• [Text block]:
========================================================================

I sometimes imagine what inspirational mentors might say if I chatted through problems with them. Right now, I’m imagining sitting in Starbucks with Seth Godin describing to him the dilemma I’ve just described to you. I’m pretty sure he would advocate the high-risk, high potential gain of the space novel.
But then again…
I don’t know. What would you do?
Dan Edwards says
I vote for the high-risk/high-potential gain space novel.
Look at that big pile of papers! That’s a lot of love and work, it would be a shame to abandon it now!
Practice makes perfect, or so they tell me. I’m trying to be a writer. Possibly my book will never make it, but it’s also possible that it will, and even though the vision of each story, the ambition of it, outweighs my current ability, the reason I keep trying is because I have to believe that eventually, these stories I’m writing will get somewhere close to that perfect vision in my head.
My point: You said yourself that short stories are your comfort zone. Imagine how much greater, how much more wonderful that sense of freedom will be, if the book project you’ve just finally finished is the space novel that has confounded you so far.
Adam Marek says
Thanks for the encouragement Dan. And good luck with your stories – keep on keeping on!
John says
Adam,
I would suggest option two, you have written two brilliant coolections so far, if it were me i’d do that either now or after ive got three collections under my belt, of coure its up to you, you know more than me but it might be nice to do it perhaps only for yourself, I find writing as challenge to be fun.
Adam Marek says
Thanks very much John. Yes, I agree, if there’s no challenge, then there’s no satisfaction when you finish the damn thing.
Dan Powell says
Hi Adam. Very much looking forward to reading The Stone Thrower having enjoyed the title story online. As for your next project, I am totally intrigued by the ‘space’ novel and would agree with Dan Edwards about your having another crack at it. I’ve really enjoyed your unique take on genre fiction in stories like Testicular Cancer and The Behemoth and Meaty’s Boys. A space novel by Adam Marek would have me hitting pre-order without a doubt.
Adam Marek says
Thanks Dan. Glad to hear you’re intrigued by the space novel too – that’s reassuring. It’ll have at least two readers then if I can wrestle it into submission!
Philip Corker says
Hello Adam,
Firstly, congratulations on the new book.
Secondly, I really like this blog.

========================================================================

[Dataset entries]
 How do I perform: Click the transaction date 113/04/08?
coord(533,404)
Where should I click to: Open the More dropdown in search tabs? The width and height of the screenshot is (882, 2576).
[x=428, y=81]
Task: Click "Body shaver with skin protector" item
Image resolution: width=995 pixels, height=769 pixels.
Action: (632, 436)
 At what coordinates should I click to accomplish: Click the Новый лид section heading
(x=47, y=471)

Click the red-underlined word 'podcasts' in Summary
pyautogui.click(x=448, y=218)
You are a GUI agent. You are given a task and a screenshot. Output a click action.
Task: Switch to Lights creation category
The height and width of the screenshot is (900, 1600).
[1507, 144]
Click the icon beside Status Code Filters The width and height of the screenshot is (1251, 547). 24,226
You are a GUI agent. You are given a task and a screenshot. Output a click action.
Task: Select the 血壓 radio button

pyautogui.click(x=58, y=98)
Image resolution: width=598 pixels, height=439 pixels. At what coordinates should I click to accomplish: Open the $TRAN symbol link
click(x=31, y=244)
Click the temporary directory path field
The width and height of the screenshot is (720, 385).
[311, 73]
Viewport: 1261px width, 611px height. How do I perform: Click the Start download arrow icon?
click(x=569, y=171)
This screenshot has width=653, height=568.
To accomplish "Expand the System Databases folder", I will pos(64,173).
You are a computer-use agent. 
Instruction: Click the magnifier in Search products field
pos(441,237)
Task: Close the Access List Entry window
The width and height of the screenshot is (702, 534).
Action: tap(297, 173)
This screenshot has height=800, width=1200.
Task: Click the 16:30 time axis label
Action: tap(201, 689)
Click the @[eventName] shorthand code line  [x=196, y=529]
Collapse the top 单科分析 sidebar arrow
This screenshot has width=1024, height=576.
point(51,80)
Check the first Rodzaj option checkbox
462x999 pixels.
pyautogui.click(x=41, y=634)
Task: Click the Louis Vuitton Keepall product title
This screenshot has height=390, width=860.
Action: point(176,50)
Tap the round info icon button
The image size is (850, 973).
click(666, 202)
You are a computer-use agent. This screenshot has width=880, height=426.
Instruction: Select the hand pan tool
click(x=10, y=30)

========================================================================

• [Description of the task]: Pick up the comment thread about the space novel dilemma after its last line and continue it. These entries were drawn from a separate source.

• [Output for this task]:
Thirdly, what would I do?.. Well, I certainly wouldn’t give up on the space novel, given you’re in love with the central idea. I’d give it at least one more shot. If it still doesn’t work, give it a decent burial and write a different novel.
This is probably not much help, but you did ask.
Supermarket sympathies, Phil Corker.
Adam Marek says
Thanks very much Phil. And thanks! For the last couple of days I’ve been working on the space novel again, draft 4, scene 1 – it feels pretty good so far, and new ideas for the book have been coming steadily, as if they’ve been waiting in the wings for permission to come out. Just got to hang onto that feeling now and not get distracted by other shiny ideas.
Philip Corker says
That’s great Adam, I’m sure you can crack it, Phil.
Avalina Kreska says
I’m in a similar situation Adam. I’ve got this novel that I’ve worked damn hard on and have revised many times but those short stories ACK!! That is where my heart is. Although, I suddenly get a ‘novel head’ and I’m back in writing furiously.
If you can do both you will be sated I feel. Space novel & the occasional short story.
I’m biased, about your short stories because I enjoy them so much – but I’m intrigued to see what you can do with a novel :-))
Either way, I will buy whatever you produce from that wonderful mind. (Oh, stop the fan mail already Avalina!!)
I hope you come to a conclusion without the aid of drugs or self-flagellation. (well at least the drugs).
Adam Marek says
Thanks Avalina, that’s very kind of you 🙂
I’ve since been working hard on an entirely different novel project, along with a couple of short story commissions. I’ll keep you posted when it’s ready for release!